Although, I’m considering sending an all-staff email of my own reminding her of personal space in an open plan office. 

There’s nothing in the company policy that says I can’t be here

CHICKEN LEGS

So far, my suggestions have excelled at burning the calorie equivalent of a squirt of tomato sauce, but they have done nothing for muscular strength. 

The only way I have found to achieve any sort of strength or resistance training is by using the “king of all exercises”, the squat. I place a large sheet of paper on the floor, get an extremely sharp knife, then squat into a precarious position to cut the paper into smaller sizes. 

I gain a cardio boost and improve dexterity when my studio assistant hurtles toward me out of nowhere and I have to scramble to avoid slicing myself into ribbons. Sure, I could try to cut the paper on my desk, but then I wouldn’t “feel the burn” in my thighs.

74cm of dangerous exercise

HAND CRAMPS

One of my biggest challenges is hand strain from the repetitive fine motor skills of drawing. After a long week it generally gets to the point where I can’t really keep going because of the hand cramps. 

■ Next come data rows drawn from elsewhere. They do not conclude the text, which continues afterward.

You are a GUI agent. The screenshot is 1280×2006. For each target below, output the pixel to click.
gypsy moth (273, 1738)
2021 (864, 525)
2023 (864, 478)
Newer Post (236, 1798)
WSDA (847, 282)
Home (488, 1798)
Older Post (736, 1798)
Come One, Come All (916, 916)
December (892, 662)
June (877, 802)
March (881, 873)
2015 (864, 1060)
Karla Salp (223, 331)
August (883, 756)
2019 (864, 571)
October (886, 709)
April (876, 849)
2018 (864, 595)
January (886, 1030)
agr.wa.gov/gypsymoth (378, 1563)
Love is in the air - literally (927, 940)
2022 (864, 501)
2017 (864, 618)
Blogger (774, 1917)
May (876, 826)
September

I have a few solutions. Firstly, one I’ve mentioned before and that is to switch between graphite and colour pencil, graphite being the easier of the two on my hands.  

Another way is to work on the business side of things i.e. writing nonsensical blog posts, creating overly cinematic time-lapse videos for my YouTube channel, adjusting the lighting on my poorly captured images for my website shop and instagram account. 

But my favourite solution involves my studio assistant who is well practiced at taking regular breaks. She willingly sacrifices her fluffy parts for me to bend and stretch my hand muscles.  

I hate this so much, you know I only do this for you…now, a little to the left…

Well I’m feeling slimmer already! But I don’t want to waste away so I’m off to chow down on some dinner. 

Do you have any suggestions on how to keep limber at a desk job? Does it involve easy stuff like drinking the cleaning chemicals? Let me know!